Data listing:
# # # #
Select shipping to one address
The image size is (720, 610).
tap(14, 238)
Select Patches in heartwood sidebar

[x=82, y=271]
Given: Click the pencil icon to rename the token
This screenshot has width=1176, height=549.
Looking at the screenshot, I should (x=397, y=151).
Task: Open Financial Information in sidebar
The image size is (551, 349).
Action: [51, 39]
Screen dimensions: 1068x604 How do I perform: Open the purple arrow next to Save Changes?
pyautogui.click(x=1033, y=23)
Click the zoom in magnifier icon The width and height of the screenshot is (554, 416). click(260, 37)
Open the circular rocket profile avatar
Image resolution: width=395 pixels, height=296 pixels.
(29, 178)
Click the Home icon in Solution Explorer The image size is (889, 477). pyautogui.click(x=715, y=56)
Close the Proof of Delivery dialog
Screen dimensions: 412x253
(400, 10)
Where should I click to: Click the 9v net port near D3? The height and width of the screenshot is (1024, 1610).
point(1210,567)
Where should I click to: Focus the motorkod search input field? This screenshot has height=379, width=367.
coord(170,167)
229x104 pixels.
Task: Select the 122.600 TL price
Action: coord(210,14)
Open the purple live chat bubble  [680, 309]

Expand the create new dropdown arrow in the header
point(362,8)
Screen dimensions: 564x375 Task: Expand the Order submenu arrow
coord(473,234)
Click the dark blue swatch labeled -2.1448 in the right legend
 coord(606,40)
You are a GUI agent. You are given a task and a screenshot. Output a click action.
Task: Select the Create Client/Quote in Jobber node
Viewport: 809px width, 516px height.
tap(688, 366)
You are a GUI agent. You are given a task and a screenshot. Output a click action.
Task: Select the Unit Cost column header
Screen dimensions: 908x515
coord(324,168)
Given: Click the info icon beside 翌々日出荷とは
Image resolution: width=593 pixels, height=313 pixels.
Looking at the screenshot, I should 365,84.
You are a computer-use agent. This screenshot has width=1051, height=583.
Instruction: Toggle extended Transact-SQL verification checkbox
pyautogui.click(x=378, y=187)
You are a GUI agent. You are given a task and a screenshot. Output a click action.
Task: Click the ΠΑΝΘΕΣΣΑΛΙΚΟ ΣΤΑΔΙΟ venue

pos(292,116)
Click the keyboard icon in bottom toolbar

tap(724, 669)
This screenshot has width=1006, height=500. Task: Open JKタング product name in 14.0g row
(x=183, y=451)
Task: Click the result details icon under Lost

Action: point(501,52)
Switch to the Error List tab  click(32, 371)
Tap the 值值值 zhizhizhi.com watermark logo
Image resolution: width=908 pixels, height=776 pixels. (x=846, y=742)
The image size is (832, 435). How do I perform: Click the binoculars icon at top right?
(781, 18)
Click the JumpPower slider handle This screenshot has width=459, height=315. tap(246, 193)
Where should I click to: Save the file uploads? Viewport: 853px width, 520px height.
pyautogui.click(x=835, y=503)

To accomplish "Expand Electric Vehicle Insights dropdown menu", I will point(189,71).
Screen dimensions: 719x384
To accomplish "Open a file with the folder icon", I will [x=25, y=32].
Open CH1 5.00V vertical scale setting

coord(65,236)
# # # #
## EXERCISE GOAL
Please return each line of the records above that contains the word "will".

## TASK RESULT
To accomplish "Expand Electric Vehicle Insights dropdown menu", I will point(189,71).
To accomplish "Open a file with the folder icon", I will [x=25, y=32].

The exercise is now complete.